Killing Of Crazy Horse, The

This book contains more first and second-hand source materials than many others about the assassination of  Crazy Horse, making the narrative an interesting mix of Indigenous and colonial perspectives on the transition period of the Lakota from free-living peoples to a people experiencing the occupation of their homeland by a ruthless, immoral colonizer.

Voices From Wounded Knee

A photographic recounting of the story of the historic occupation and confrontation between AIM and the U.S. government and their allies that gave impetus to the language and cultural reclamation efforts that continue to this day in Indian Country. This book is rare and a difficult find, but really captures the feeling of the time and provides a lot of information about the American Indian Movement and the ongoing colonization of Turtle Island.

Indigenous Local

Local foods have garnered much attention in recent years, but the concept is hardly new: indigenous peoples have always made the most of nature’s gifts. Their menus were truly the “original local,” celebrated here in sixty home-tested recipes paired with profiles of tribal activists, food researchers, families, and chefs.

 

Inni Natig's Gift of Sugar

The story of the man tree, known in Ojibwe as Inni Natig and in English as the Maple, and it's place in Ojibwe and other Indigenous Nations' culture , particulary with regard to the making of maple sugar, an essentail component of the Indigenous diet in North America.

We are Still Here

A photographic history of the American Indian Movement with photographs by Dick Bancroft, unofficial photographer for AIM since 1970 and text by Laura Waterman Wittstock, veteran journalsi and media consultant and a member of the Seneca Nation.

Birchbark House, The

A story about an Ojibwe girl and her family living on and around what has become commonly referred to as Madeline Island during the 1850’s and the changes facing them as colonization proceeds without regard for their lives .
An interesting read for anyone who wants to get a sense of Indigenous culture, and a suitable reading for children and adults alike. A good inter-generational reading experience.

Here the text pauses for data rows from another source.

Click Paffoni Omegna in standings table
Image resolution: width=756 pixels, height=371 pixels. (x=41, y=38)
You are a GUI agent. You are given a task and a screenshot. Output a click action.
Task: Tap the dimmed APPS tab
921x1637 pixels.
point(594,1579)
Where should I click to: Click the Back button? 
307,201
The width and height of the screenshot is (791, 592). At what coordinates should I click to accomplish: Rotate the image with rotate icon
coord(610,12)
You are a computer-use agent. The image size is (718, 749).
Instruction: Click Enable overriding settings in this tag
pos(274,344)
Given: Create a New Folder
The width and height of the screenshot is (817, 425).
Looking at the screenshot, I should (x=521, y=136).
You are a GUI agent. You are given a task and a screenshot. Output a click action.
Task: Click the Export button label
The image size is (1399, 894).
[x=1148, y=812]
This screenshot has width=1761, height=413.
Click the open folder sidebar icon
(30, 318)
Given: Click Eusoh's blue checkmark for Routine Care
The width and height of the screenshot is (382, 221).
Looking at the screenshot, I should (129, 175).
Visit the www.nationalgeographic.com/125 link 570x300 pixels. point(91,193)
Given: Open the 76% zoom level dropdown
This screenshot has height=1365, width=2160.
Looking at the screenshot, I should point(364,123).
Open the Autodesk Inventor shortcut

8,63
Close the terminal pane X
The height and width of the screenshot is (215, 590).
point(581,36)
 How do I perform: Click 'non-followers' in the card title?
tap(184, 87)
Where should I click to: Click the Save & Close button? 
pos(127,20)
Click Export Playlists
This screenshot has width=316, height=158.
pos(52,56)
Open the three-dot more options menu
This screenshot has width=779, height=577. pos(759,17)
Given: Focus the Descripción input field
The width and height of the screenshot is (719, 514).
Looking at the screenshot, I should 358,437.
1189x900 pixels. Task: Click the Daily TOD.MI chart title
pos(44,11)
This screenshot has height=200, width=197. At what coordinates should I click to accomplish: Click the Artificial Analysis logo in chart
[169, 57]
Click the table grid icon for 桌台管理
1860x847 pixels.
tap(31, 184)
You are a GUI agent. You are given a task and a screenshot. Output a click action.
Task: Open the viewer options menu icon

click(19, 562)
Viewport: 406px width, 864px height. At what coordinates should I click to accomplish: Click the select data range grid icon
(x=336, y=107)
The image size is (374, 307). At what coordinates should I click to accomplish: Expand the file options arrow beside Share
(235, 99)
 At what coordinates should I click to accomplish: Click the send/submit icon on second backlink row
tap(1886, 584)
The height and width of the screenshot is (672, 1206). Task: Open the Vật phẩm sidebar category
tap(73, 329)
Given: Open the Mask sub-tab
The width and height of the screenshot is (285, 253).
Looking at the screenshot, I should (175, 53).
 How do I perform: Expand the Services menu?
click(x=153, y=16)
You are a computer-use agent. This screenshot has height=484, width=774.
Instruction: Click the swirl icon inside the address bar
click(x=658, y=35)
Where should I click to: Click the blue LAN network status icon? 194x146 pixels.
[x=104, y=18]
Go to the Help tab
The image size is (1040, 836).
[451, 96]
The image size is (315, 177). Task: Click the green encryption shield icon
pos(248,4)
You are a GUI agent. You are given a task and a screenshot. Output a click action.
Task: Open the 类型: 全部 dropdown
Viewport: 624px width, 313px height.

Ojibwa Warrior : Dennis Banks and the Rise of the American Indian Movement

Dennis Banks’ account of his life and the genesis of the American Indian Movement. An interesting read, told humbly by a leader in the true sense of the word. Read of the events in the struggle for Indian sovereignty through the eyes of someone at the epicenter of the tumult caused by Indians who had the audacity to stand up and fight for their basic human rights after four hundred years of colonization and oppression.